Feature #17593
openload_iseq_eval should override the ISeq path
Description
Full context in https://github.com/Shopify/bootsnap/pull/343
Consider the following script
system('mkdir', '-p', '/tmp/build', '/tmp/app')
File.write('/tmp/app/a.rb', 'p ["app/a", __FILE__, __dir__]')
File.write('/tmp/app/b.rb', 'p ["app/b", __FILE__, __dir__]')
File.write('/tmp/build/a.rb', 'p ["build/a", __FILE__, __dir__]; require_relative "b"')
$iseq = RubyVM::InstructionSequence.compile_file('/tmp/build/a.rb')
class RubyVM::InstructionSequence
def self.load_iseq(feature)
if feature == "/tmp/app/a.rb"
$iseq
end
end
end
require '/tmp/app/a.rb'
Current behavior:
["build/a", "/tmp/build/a.rb", "/private/tmp/build"]
/tmp/build/a.rb:1:in `require_relative': cannot load such file -- /private/tmp/build/b (LoadError)
from /tmp/build/a.rb:1:in `<main>'
from <internal:/opt/rubies/3.0.0-pshopify2/lib/ruby/3.0.0/rubygems/core_ext/kernel_require.rb>:85:in `require'
from <internal:/opt/rubies/3.0.0-pshopify2/lib/ruby/3.0.0/rubygems/core_ext/kernel_require.rb>:85:in `require'
from /tmp/iseq_debug.rb:16:in `<main>'
Expected behavior
["build/a", "/private/tmp/app/a.rb", "/private/tmp/app"]
["app/b", "/private/tmp/app/b.rb", "/private/tmp/app"]
What's going on?¶
RubyVM::InstructionSequence
instances have a pathobj
property that is recorded when the source is parsed, and when the ISeq is later evaled, the VM use that path
as if you were loading a .rb
file located at that path.
So if that source use constructs such as require_relative
, __FILE__
, __dir__
, etc, they will all happen relative to where the source was located upon compilation, not relative to the source was upon evaluation.
Why is it a problem?¶
Some deployment strategies first build the application in one location, and then later move it elsewhere.
That's for instance the case on the Heroku platform. e.g. the deploy looks like
git clone <repo> /tmp/build_xxxx
cd /tmp/build_xxxx
rake assets:precompile ...
mv /tmp/build_xxxx /app
Because of this, all the ISeq cached by bootsnap when the code was in /tmp/build_xxx
have to be invalidated as soon as the source is moved to /app
, rendering ISeq caching ineffective, and even detrimental as it causes extra writes to disk without bringing any benefits.
Solution¶
I believe there are two changes that would be needed.

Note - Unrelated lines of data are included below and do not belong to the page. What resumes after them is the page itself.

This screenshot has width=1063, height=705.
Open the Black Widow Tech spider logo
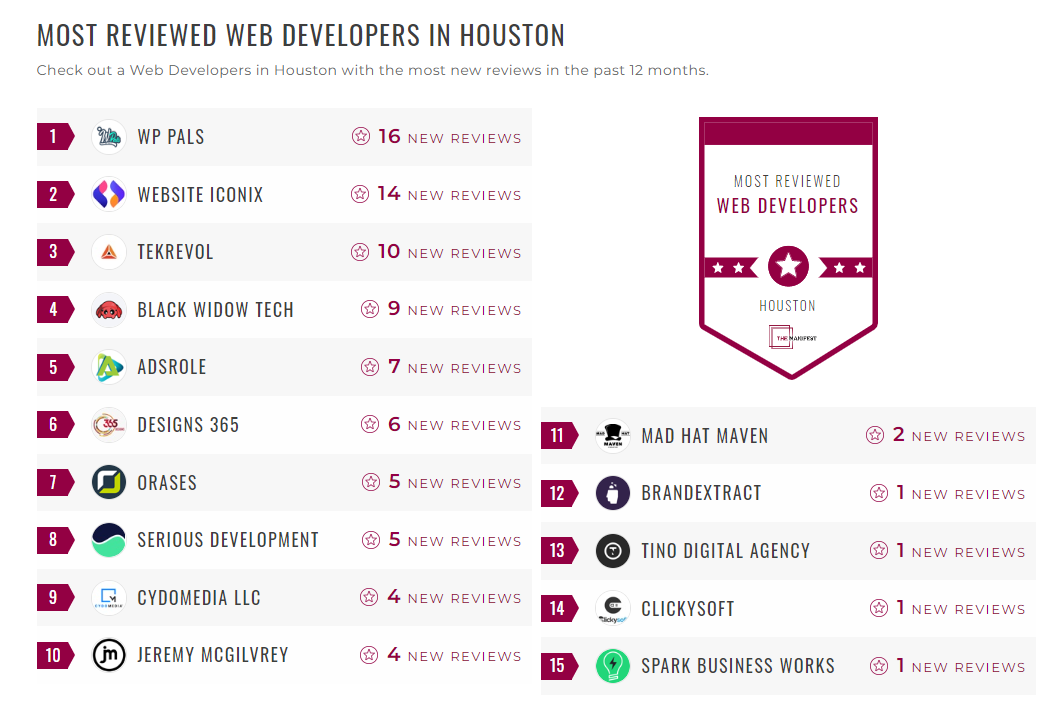pyautogui.click(x=108, y=310)
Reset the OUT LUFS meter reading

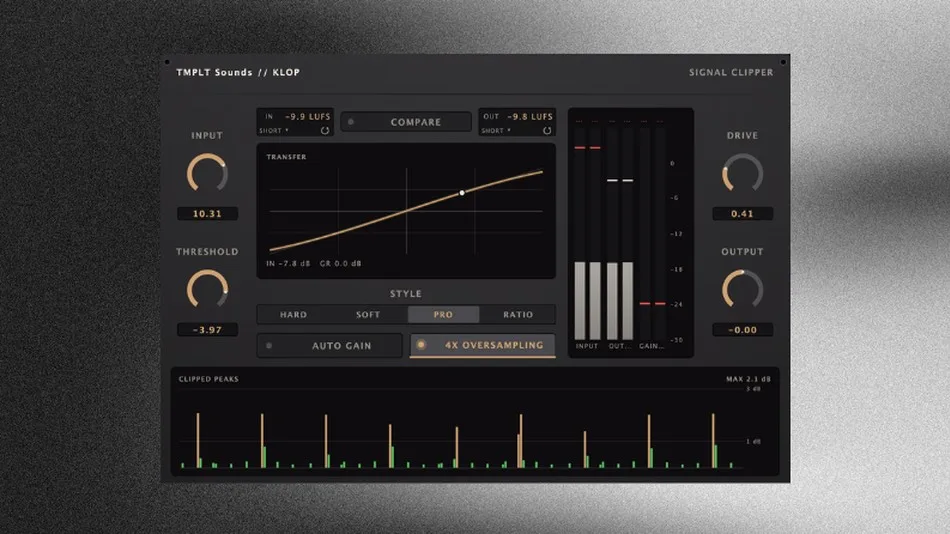point(547,130)
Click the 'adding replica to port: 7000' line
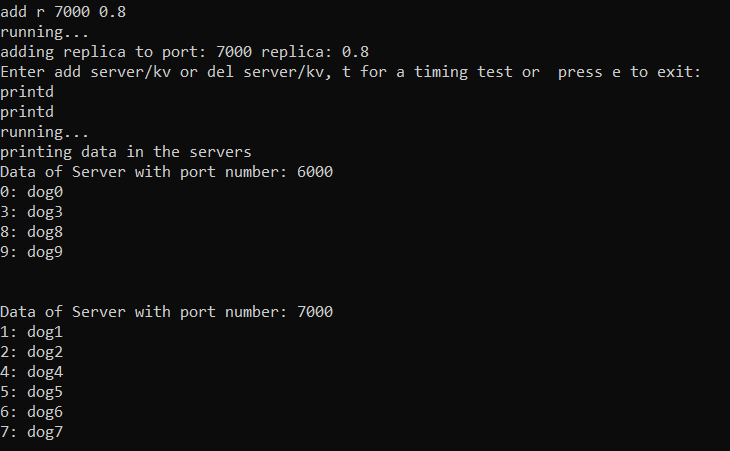 184,52
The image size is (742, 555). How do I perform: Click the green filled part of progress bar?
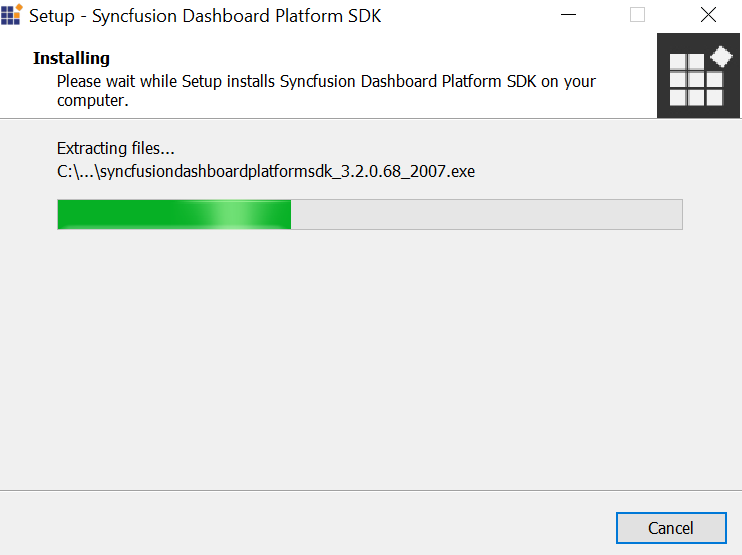pos(120,214)
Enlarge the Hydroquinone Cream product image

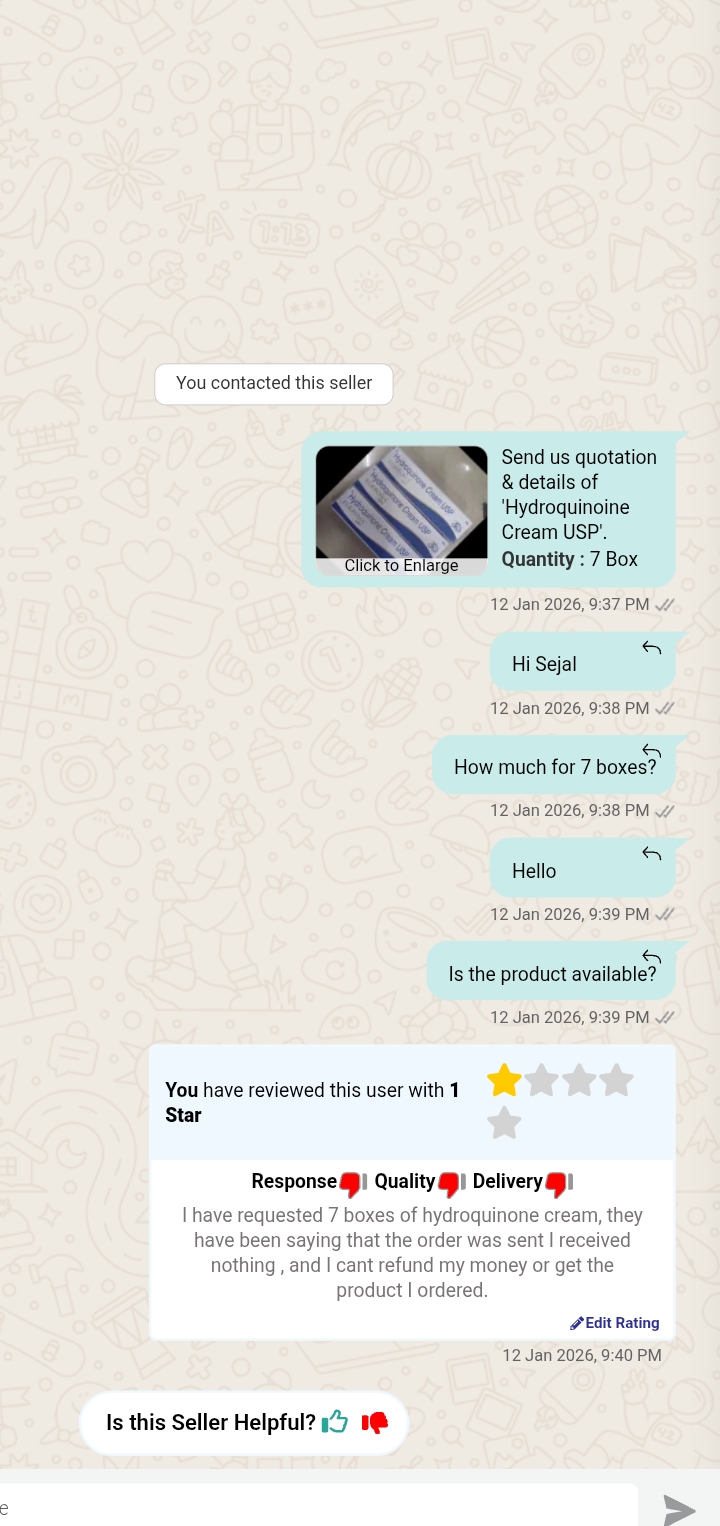(402, 502)
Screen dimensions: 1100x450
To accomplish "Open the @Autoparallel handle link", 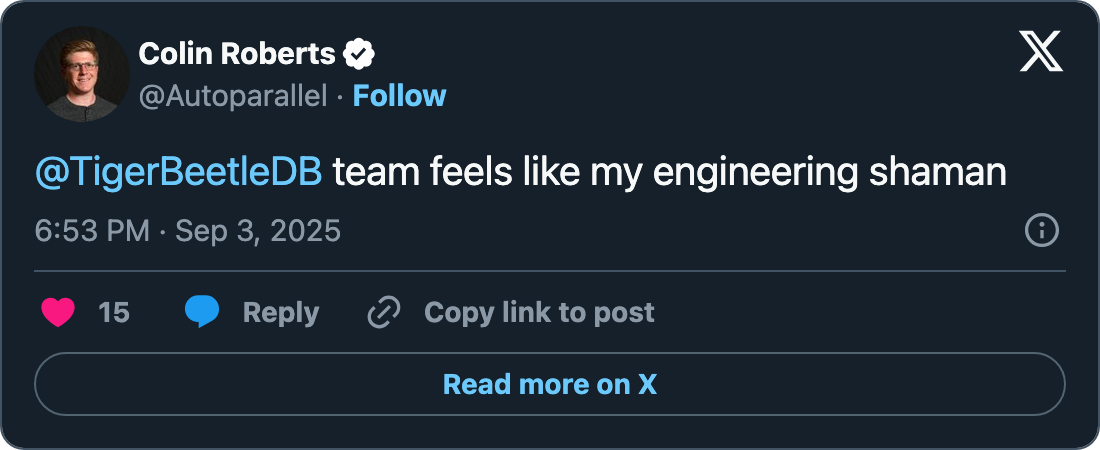I will (233, 96).
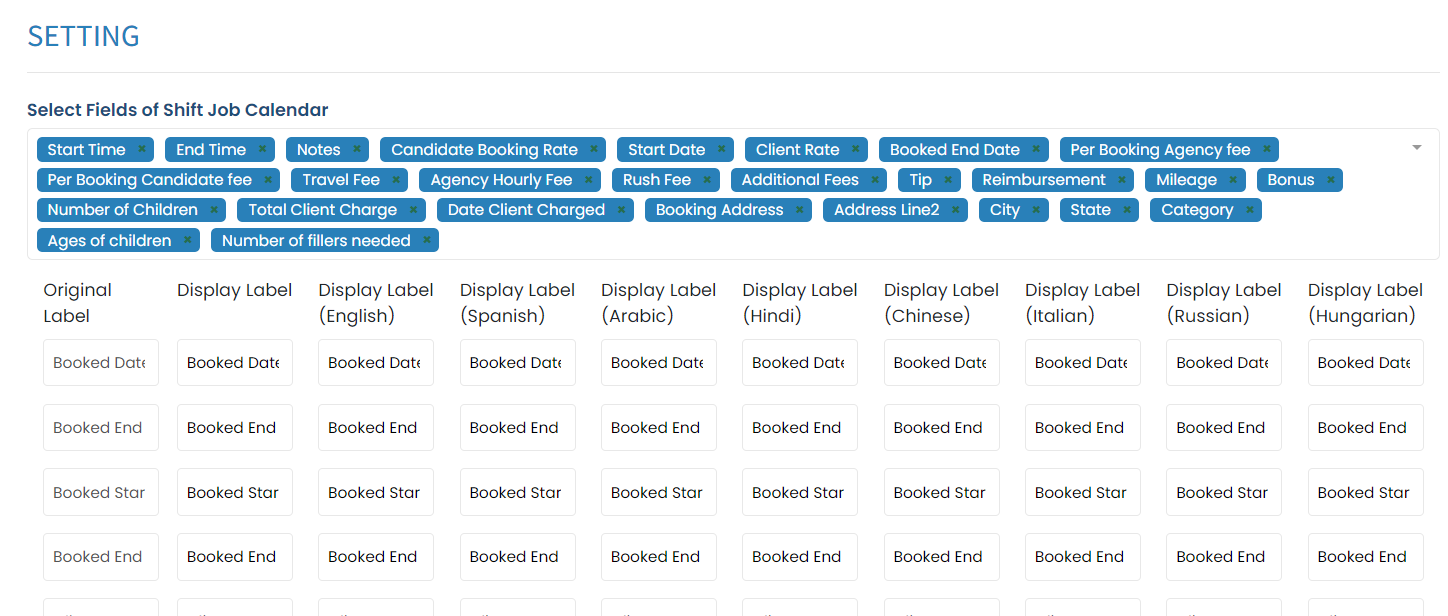Viewport: 1448px width, 616px height.
Task: Remove the Start Time tag
Action: tap(142, 149)
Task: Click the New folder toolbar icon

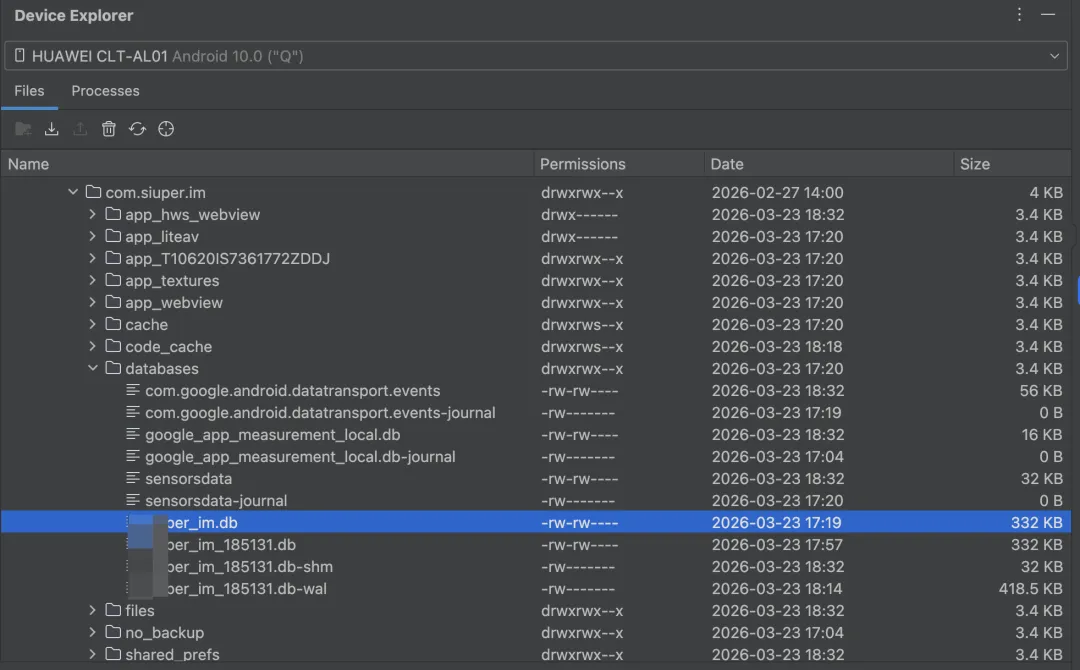Action: click(23, 129)
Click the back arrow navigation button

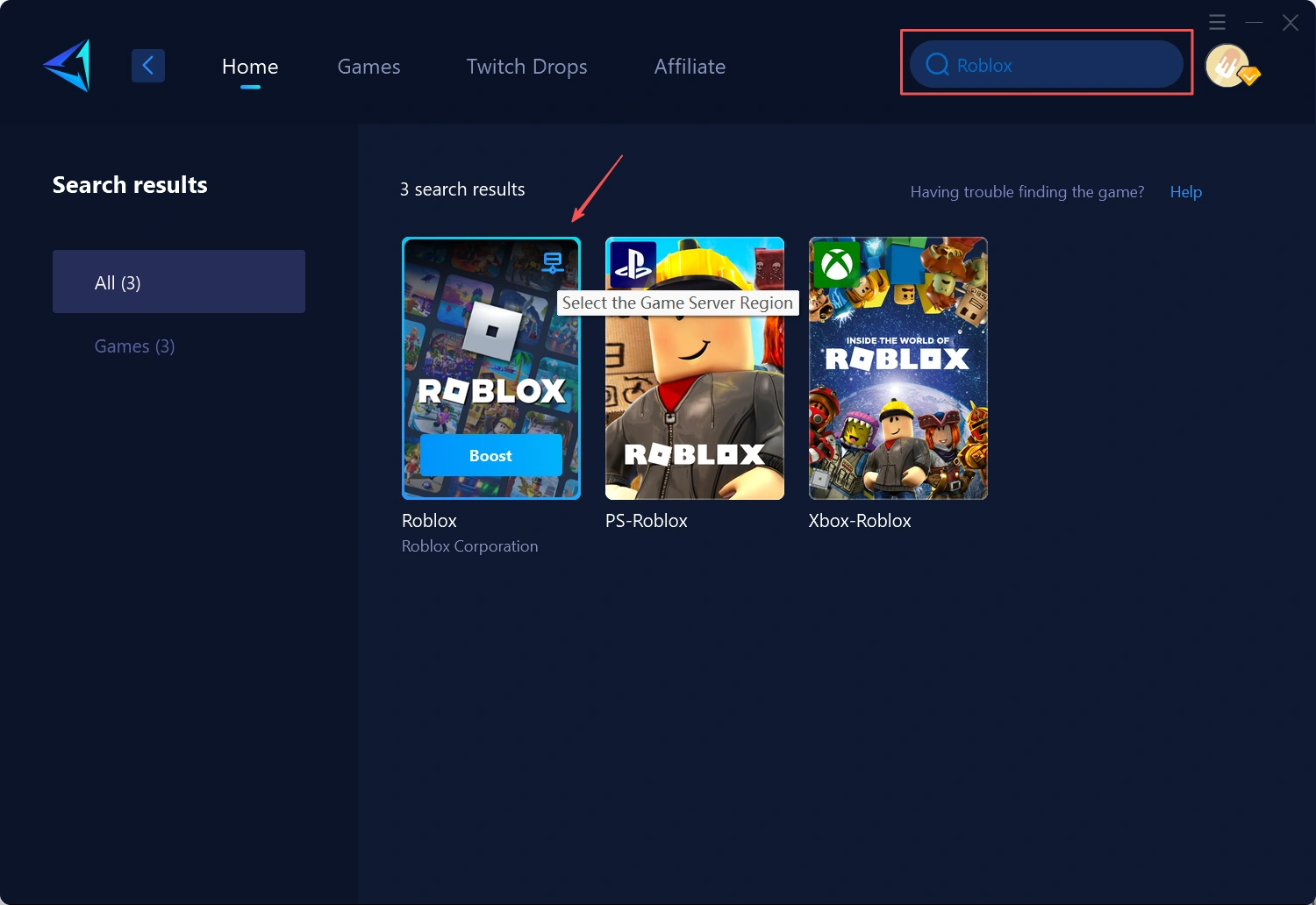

First I think that load_iseq_eval
should set the fname
as the top stack location. Either by copying the ISeq instance and change its pathobj
, or by having a way to pass an optional path to vm_set_top_stack
that would take precedence.
I experimented with a quick hack that changes the ISeq pathobj
in place, and it does solve most of the problem.
However even with that quick hack another problem remain, the __FILE__
still evaluate to the original source location. However __dir__
works as expected, because it is a method that returns the top_stack location. I think __FILE__
could be changed to be a method as well.
Updated by ko1 (Koichi Sasada) almost 4 years ago
- Status changed from Open to Assigned
- Assignee set to ko1 (Koichi Sasada)
Updated by ko1 (Koichi Sasada) almost 4 years ago
InstructionSequence.compile_file(..., filename: name)
can solves it? It means making a ISeq with given name. However it doesn't solve the problem if the location name is not decided.
Updated by byroot (Jean Boussier) almost 4 years ago
InstructionSequence.compile_file(..., filename: name)
can solves it?
Unfortunately no, as it would require to know where the file will be moved.
It would have to be InstructionSequence.load_from_binary(..., filename: name)
Updated by ko1 (Koichi Sasada) almost 4 years ago
It would have to be InstructionSequence.load_from_binary(..., filename: name)
__FILE__
will be replaced with a string given at compile time, so to make it we need to change the compilation strategy.
It increased the runtime overhead (because of indirection), but maybe it is no problem because I want to believe inner loop should not have __FILE__
access.
Updated by byroot (Jean Boussier) almost 4 years ago
FILE will be replaced with a string given at compile time
Yes, that is why I mentioned __FILE__
would need to be changed to behave like __dir__
.
I want to believe inner loop should not have FILE access.
Yes, I have the same feeling. It would make it about 4X times slower, but ultimately if it's accessed repeatedly it's easy enough to cache it in a local variable.
Updated by ko1 (Koichi Sasada) almost 4 years ago
Matz accepted this proposal, so I'll try to reconsider the implementation.
Updated by byroot (Jean Boussier) almost 4 years ago
That's great to hear, let me know if I can help in any way.